To learn more about Storm, it is probably best to read the short tutorial on Storm's official web page. This is a nice guide and has some really good links. It is also not to long and easy to understand.
Before doing anything it is important to know that Storm can run topologies in local mode or distributed mode. Running a topology in local mode means that your code is running on a simulated a Storm cluster, while running in distributed mode means your code is running on a live Storm cluster.
TODO: Add some notes about running things in local mode
To run topologies in distributed mode, you need a Storm cluster, or just a VM. The following sections will explain how to install Storm on a Linux VM.
These instructions were complied from reading a lot of documentation and web searching. The most important resource though was a blogpost from Michael Noll's.
First things first, download a release from the Storm download page.
After downloading, unpack and create some symlinks to make things a bit easier. I like to unpack new things in /usr/local, but you can place Storm wherever you like. <path_to_storm> and <version> are just the path where Storm was downloaded to and the version of Storm downloaded, respectively.
$ sudo mkdir /usr/local/apache-storm
$ sudo tar xzvf /<path_to_storm>/apache-storm-<version>.tar.gz -C /usr/local/apache-storm
$ sudo ln -s /usr/local/apache-storm/storm-<version> /usr/local/apache-storm/latest
$ sudo ln -s /usr/local/apache-storm/latest /usr/local/apache-storm/default
Now that Storm is nice and cozy in its new home, creating a Storm user will make running Storm easier. To create a storm user, use the following commands.
$ sudo groupadd storm
$ sudo mkdir /var/lib/storm
$ sudo useradd -g storm -d /var/lib/storm -s /bin/bash storm -c "Storm service account"
$ sudo chown -R storm:storm /var/lib/storm
$ sudo chage -I -1 -E -1 -m -1 -M -1 -W -1 -E -1 storm
Once the Storm user is created, make Storm the owner of it's files. Once again <version> is the version of storm that was downloaded in the previous step.
$ sudo chown -R storm:storm /usr/local/apache/apache-storm-<version>
One of the things I like to do when installing new software is add some environment variables to make accessing and using the software easier. The best way I have found to do this is to create a file in /etc/profile.d and export environment variables. You can do this in your personal ~/.bashrc, but putting things in /etc/profile.d makes them global, and I think is a bit cleaner for a test system.

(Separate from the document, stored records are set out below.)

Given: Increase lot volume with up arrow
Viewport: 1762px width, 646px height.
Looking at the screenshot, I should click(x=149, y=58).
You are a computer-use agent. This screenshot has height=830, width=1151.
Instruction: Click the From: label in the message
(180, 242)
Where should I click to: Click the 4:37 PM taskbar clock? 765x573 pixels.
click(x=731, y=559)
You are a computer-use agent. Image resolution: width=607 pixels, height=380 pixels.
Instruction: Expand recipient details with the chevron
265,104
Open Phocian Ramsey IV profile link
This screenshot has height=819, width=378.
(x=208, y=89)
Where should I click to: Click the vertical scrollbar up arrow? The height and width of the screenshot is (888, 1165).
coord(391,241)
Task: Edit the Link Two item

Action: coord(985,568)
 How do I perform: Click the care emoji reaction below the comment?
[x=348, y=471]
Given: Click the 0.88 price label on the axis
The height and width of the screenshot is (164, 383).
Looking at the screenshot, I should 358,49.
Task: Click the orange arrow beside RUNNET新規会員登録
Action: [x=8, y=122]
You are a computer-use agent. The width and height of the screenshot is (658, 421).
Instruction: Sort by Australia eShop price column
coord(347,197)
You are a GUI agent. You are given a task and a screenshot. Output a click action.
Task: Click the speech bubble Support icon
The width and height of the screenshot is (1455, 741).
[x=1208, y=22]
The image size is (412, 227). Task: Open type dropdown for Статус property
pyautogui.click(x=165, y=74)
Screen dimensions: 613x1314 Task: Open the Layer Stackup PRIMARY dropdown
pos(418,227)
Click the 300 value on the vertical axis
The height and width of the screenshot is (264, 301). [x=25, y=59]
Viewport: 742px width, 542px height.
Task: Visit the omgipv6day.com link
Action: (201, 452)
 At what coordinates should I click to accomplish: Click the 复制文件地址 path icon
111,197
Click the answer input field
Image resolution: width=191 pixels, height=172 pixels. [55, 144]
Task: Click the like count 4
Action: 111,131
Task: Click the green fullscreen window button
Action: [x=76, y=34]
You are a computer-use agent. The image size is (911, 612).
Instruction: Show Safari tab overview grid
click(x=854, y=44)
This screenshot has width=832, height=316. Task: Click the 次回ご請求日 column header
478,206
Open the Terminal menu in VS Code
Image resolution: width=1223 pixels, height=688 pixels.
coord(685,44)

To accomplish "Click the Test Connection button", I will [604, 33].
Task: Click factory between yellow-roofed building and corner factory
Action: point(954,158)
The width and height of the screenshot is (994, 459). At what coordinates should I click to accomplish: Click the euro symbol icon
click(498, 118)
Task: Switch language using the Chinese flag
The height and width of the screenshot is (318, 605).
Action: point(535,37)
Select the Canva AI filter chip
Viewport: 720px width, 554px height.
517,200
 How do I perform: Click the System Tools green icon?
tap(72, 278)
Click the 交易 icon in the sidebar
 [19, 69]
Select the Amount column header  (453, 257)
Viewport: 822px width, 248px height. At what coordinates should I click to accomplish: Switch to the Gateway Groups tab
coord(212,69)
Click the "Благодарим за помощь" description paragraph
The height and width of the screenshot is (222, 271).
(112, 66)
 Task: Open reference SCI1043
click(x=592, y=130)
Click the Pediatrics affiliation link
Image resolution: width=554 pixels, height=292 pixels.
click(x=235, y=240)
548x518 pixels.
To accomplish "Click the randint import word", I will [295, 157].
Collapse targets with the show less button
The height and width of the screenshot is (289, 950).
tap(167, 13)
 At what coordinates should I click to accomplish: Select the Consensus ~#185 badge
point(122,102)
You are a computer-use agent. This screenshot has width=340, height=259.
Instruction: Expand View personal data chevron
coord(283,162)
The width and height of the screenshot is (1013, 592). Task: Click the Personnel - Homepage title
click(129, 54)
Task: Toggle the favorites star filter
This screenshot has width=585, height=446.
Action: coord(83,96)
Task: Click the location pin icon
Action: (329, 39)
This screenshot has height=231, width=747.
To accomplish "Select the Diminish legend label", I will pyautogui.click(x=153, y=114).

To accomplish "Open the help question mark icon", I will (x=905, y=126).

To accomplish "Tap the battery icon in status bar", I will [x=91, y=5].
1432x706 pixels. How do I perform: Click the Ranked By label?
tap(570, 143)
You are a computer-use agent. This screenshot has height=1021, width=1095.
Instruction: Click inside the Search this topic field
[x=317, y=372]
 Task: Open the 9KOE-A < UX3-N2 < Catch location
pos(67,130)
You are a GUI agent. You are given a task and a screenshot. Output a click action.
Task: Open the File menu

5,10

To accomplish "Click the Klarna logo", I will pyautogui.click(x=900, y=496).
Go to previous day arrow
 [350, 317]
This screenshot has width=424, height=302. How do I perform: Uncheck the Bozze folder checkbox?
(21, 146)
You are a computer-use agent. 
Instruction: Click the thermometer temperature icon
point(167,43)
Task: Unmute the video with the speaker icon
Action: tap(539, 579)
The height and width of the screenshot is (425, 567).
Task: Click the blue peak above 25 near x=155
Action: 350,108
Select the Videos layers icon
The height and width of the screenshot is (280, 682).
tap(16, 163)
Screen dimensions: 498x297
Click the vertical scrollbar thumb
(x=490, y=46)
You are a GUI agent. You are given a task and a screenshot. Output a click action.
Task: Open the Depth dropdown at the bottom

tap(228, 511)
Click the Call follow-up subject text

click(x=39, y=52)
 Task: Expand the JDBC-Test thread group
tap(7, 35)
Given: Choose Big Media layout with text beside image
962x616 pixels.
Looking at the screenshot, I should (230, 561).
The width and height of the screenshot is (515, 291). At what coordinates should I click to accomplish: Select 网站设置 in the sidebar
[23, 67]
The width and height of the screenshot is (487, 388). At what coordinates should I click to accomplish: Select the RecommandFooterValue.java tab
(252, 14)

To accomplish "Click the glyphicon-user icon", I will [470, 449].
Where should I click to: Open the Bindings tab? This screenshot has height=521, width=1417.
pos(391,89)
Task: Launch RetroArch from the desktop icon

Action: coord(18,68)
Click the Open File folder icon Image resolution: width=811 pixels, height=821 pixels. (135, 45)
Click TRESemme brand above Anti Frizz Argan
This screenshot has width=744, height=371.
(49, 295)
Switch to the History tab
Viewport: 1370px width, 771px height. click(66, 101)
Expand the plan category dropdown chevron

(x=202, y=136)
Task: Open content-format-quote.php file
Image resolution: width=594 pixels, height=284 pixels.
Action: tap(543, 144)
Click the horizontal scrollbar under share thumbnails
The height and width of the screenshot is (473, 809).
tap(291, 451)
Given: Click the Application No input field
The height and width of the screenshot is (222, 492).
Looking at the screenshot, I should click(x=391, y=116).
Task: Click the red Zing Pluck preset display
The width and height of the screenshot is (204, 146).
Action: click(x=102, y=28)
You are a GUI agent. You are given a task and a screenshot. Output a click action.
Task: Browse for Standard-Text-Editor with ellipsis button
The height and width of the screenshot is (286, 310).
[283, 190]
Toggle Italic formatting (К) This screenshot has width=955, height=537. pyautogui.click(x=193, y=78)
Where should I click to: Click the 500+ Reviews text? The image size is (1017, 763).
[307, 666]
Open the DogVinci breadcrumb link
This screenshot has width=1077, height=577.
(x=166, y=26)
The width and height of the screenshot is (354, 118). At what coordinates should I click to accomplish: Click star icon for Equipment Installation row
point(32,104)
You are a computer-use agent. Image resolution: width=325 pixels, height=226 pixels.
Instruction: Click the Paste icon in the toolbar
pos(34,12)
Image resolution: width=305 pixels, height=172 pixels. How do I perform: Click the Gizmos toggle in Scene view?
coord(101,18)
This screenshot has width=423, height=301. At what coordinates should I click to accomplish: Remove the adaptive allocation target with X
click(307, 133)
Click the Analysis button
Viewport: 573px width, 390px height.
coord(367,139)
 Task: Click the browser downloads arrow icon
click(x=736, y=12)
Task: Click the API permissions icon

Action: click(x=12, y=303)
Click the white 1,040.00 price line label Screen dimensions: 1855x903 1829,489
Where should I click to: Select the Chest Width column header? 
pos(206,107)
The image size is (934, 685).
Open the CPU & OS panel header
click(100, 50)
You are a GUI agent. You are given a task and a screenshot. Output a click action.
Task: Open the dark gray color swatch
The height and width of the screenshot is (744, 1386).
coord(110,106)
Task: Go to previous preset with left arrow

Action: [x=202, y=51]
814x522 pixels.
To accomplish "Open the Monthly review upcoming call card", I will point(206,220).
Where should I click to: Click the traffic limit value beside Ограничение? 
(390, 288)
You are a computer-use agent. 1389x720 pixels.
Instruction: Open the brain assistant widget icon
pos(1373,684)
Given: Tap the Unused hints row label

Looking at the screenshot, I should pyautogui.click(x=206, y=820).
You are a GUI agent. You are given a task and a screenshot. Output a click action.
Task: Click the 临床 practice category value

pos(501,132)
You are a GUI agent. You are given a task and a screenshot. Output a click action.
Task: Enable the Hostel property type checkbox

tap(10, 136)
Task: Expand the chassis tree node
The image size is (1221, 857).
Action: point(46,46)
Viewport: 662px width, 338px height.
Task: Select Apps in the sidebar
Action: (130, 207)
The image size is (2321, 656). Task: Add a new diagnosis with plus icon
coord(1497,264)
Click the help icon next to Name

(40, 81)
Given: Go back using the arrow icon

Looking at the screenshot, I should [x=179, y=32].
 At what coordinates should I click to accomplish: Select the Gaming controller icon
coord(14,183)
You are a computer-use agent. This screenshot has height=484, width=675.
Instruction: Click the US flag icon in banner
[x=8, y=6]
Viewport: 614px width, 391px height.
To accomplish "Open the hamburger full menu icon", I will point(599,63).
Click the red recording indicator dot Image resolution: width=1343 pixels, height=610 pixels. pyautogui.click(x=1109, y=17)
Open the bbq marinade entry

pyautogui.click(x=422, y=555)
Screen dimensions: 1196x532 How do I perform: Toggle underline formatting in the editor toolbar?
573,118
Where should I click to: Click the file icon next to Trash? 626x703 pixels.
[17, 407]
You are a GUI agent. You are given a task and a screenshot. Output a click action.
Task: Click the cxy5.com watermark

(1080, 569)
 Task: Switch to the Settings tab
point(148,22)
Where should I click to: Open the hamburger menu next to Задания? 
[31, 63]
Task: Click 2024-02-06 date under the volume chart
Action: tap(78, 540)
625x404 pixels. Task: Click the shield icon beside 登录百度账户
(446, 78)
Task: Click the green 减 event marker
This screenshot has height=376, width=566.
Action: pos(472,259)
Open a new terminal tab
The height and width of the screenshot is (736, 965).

So, create a file called storm.sh in /etc/profile.d
$ sudo vi /etc/profile.d/storm.sh
And add the following
export STORM_HOME=/usr/local/apache-storm/default
export STORM_BIN=${STORM_HOME}/bin
export PATH=${PATH}:${STORM_BIN}
Once the copying and pasting is done, save and close the file. Now, Storm will be available in every future login. To make the changes available immediately, source the file you just created.
$ source /etc/profile.d/storm.sh
Storm, like most programs will need a directory to store small amounts of data. When Storm is running it uses a storage directory to store jar files and configurations. I created this directory under /opt and gave the Storm user ownership of this directory.
$ sudo mkdir -p /opt/storm
$ sudo chown -R storm:storm /opt/storm
Storm's configuration data is stored in $STORM_HOME/conf/storm.yaml. For a single node installation, the following information needs to be added to storm.yaml.
storm.zookeeper.servers:
- "localhost"
nimbus.host: "localhost"
storm.local.dir: "/opt/storm"
The installation should be complete and before going any further, now is a great time to boot up Storm and make sure everything is working fine. To start Storm, three processes need to be started, Nimbus, Supervisor, and UI. Use the following command to start Storm.
$ sudo -u storm -i storm nimbus &
$ sudo -u storm -i storm supervisor &
$ sudo -u storm -i storm ui &
The previous command will have some output, but that output should just be the commands and classpath to run Storm. After a minute or two the UI should be up and running you can view it by going to http://localhost:8080/index.html in your browser.
Running Storm from the command line is a great, but Storm is a fail-fast system, which means that if anything bad is going to happen, the entire process will fail. Data will get replayed, so nothing will be lost, but it is tedious to manually restart the process.
To solve this problem, we can run Storm under supervision. All this means, is that a processes is constantly checking on Storm and restarting it if necessary. The software I used to perform supervision is supervisor.
To install supervisor
$ sudo yum install supervisor
$ sudo chkconfig supervisord on
# Recommended: secure supervisord configuration file (may contain user credentials)
$ sudo chmod 600 /etc/supervisord.conf
Next, a logging directory is needed by supervisord to capture output from Storm daemons. I put these directories under /var/log, but you can put them wherever you would like.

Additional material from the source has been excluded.